Anyone have info on these? Resolution doesn't look great.


----------



## benmychree (Jan 28, 2021)

Yes, only about .001" per ft.  But much better than a Starrett #98, at .005" PF.


----------



## Janderso (Jan 28, 2021)

Swiss anything is good right??
Although, I don't see any Swiss restaurants in this part of the country.

All I have is a Starrett 98-12.  It helped me set up my lathe and it's producing good work. Maybe I got lucky?
Achipo used it on the Graz.
He has one of those Shars style levels also.
I wonder how far off the Starrett was?


----------



## benmychree (Jan 28, 2021)

One of our guys with more math (Rex?) than I tried to do in my head only should be able to figure out exactly how sensitive the Swedish level is; I do not know anything about the Shars level, but do know that the Starrett #98 is only good enough for rough preliminary leveling of a lathe in preparation for the final leveling/alignment.


----------



## Jim F (Jan 28, 2021)

Janderso said:


> Swiss anything is good right??
> Although, I don't see any Swiss restaurants in this part of the country.
> 
> All I have is a Starrett 98-12.  It helped me set up my lathe and it's producing good work. Maybe I got lucky?
> ...


If it was Swiss it would be good,,,,,,,,


----------



## benmychree (Jan 28, 2021)

We used to have a Swiss bakery here and it was  definitely good!


----------



## benmychree (Jan 28, 2021)

Janderso said:


> Swiss anything is good right??
> Although, I don't see any Swiss restaurants in this part of the country.
> 
> All I have is a Starrett 98-12.  It helped me set up my lathe and it's producing good work. Maybe I got lucky?
> ...


How did we jump from Swedish to Swiss ??????


----------



## Rex Walters (Jan 28, 2021)

Hmm...

0.1 mm/m * 1in/25.4mm = 0.003937 in/m. So about 0.004" deviation a meter away will move the bubble one graduation.

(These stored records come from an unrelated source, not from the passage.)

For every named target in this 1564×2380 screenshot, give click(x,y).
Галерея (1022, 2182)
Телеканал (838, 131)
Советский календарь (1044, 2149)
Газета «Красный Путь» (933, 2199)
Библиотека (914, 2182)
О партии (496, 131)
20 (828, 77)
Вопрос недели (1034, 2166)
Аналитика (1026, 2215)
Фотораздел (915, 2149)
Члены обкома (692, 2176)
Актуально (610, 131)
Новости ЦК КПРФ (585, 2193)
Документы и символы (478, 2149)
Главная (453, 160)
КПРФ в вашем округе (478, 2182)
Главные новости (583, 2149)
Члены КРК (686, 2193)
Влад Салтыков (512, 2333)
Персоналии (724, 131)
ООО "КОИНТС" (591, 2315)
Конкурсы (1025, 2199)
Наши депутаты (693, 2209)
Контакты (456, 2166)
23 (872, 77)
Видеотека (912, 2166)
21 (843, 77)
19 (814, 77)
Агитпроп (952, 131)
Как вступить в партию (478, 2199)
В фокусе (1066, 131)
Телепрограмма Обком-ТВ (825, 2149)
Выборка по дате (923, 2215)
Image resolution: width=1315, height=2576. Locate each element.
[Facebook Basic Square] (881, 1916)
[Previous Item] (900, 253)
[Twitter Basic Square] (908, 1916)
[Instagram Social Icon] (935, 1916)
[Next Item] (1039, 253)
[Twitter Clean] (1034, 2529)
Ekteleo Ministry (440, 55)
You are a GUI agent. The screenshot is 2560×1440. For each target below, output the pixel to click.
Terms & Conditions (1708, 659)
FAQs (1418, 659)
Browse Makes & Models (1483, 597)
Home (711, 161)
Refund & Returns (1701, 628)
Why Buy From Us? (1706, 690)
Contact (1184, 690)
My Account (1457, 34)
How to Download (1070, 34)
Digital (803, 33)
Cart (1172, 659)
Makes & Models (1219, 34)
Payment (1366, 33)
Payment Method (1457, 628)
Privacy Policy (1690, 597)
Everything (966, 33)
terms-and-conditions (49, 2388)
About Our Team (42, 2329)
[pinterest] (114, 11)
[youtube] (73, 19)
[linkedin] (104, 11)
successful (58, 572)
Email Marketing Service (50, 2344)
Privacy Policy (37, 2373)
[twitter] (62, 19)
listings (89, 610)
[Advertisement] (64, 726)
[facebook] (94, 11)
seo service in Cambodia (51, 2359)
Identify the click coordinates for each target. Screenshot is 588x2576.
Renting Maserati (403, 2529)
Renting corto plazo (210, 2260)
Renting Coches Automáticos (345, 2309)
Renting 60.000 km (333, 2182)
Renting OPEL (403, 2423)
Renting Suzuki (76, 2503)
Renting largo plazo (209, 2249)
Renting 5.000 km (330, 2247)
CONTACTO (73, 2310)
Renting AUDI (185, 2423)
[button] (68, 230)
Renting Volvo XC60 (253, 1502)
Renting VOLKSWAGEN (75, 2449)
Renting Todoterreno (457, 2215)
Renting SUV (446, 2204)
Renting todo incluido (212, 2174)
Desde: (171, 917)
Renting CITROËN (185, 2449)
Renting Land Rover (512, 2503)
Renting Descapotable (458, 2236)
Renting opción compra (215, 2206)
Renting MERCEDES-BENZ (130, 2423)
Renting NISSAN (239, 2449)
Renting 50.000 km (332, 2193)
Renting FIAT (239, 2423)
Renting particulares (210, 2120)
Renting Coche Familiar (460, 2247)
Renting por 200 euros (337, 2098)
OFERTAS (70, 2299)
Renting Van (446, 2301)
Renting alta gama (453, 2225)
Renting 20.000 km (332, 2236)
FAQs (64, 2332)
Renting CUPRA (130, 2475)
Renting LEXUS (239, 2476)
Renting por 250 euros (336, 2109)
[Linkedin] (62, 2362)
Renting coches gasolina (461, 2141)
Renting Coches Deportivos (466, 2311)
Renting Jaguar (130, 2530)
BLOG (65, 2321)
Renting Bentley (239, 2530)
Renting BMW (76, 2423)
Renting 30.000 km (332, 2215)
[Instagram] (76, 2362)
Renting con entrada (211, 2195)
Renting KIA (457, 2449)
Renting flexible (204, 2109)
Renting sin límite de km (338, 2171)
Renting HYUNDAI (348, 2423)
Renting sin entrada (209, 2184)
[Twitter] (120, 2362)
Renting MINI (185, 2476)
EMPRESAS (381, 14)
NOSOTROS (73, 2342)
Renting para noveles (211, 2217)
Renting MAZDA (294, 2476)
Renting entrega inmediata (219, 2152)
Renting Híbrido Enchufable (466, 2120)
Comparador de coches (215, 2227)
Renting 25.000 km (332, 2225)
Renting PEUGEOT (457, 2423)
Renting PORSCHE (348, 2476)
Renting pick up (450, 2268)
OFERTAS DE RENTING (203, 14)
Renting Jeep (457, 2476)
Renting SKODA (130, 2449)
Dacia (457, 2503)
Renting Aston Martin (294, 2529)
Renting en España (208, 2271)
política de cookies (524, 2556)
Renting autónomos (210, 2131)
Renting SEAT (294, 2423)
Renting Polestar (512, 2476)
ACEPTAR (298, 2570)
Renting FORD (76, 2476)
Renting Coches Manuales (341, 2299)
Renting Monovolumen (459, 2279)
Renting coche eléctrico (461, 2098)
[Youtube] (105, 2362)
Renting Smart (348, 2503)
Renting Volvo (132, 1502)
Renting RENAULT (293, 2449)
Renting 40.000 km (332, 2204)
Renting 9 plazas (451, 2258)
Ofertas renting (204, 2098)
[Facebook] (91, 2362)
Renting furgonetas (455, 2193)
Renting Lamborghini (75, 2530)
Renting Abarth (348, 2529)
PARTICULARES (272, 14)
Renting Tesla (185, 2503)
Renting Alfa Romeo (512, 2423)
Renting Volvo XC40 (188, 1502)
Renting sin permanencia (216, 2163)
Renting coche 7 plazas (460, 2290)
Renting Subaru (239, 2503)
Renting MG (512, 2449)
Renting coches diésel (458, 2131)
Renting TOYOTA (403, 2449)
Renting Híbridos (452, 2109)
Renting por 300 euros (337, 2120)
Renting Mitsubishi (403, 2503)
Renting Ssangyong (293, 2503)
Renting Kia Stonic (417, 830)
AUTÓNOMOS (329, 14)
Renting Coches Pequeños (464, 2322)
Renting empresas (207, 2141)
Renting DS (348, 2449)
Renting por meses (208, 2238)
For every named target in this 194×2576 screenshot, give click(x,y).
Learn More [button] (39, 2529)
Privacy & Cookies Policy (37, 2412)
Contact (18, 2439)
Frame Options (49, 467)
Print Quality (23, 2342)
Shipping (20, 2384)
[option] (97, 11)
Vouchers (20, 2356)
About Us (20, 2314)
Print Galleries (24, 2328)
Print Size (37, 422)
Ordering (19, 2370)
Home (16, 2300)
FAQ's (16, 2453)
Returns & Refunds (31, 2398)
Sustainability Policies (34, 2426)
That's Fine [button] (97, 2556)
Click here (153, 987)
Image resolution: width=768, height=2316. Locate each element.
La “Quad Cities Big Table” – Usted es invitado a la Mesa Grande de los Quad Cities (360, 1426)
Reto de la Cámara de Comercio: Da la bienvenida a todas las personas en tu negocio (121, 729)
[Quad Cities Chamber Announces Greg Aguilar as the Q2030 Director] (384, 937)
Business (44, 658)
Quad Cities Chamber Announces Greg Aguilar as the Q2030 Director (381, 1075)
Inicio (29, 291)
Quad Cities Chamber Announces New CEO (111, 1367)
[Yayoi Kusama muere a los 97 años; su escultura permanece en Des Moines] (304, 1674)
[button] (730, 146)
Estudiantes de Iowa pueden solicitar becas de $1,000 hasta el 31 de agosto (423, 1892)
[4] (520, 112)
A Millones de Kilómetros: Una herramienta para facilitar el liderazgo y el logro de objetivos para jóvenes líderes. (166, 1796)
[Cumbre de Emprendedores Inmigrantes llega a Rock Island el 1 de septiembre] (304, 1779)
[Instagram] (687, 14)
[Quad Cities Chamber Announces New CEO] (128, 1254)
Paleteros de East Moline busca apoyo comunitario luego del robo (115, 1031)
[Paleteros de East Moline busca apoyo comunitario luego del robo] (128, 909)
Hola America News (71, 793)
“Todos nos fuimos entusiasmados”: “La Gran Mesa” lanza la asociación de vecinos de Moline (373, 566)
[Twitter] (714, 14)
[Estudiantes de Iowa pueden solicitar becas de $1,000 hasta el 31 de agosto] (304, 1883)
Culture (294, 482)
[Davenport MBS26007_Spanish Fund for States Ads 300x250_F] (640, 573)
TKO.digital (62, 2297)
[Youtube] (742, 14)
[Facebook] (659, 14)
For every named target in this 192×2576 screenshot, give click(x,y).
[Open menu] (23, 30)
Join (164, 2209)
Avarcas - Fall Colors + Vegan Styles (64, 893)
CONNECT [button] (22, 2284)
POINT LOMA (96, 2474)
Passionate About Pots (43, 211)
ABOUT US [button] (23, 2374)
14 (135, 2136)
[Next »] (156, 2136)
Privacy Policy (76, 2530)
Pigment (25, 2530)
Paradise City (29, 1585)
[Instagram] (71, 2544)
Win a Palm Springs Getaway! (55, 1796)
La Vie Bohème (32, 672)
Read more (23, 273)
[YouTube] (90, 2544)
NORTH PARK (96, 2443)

There are roughly 3.28 ft per meter, so

0.003937 in/m / 3.28 ft/m = 0.0012" per foot.

About 0.001" per foot as John said initially.


----------



## benmychree (Jan 28, 2021)

Thanks, Rex!


----------



## ddickey (Jan 28, 2021)

Thanks guys. I'll pass on those I think.


----------



## G-ManBart (Jan 28, 2021)

benmychree said:


> How did we jump from Swedish to Swiss ??????


Come on...it's only 1,200 miles or so between them!


----------



## sdelivery (Jan 29, 2021)

If priced right I would purchase them over most starrett or other brands


----------



## ddickey (Jan 29, 2021)

Here's the add if anyone wants them.




__





						Log into Facebook
					

Log into Facebook to start sharing and connecting with your friends, family, and people you know.




					www.facebook.com


----------



## Optic Eyes (Apr 11, 2021)

Janderso said:


> Swiss anything is good right??
> Although, I don't see any Swiss restaurants in this part of the country.
> 
> All I have is a Starrett 98-12.  It helped me set up my lathe and it's producing good work. Maybe I got lucky?
> ...


I use a Shars, they are ok


----------



## benmychree (Apr 11, 2021)

I was lucky enough to pick up a very nice Pratt & Whitney 12" .0005" grad on E Bay when I sold my shop and left the 12" Starrett .0005" grad. for the new owner.


----------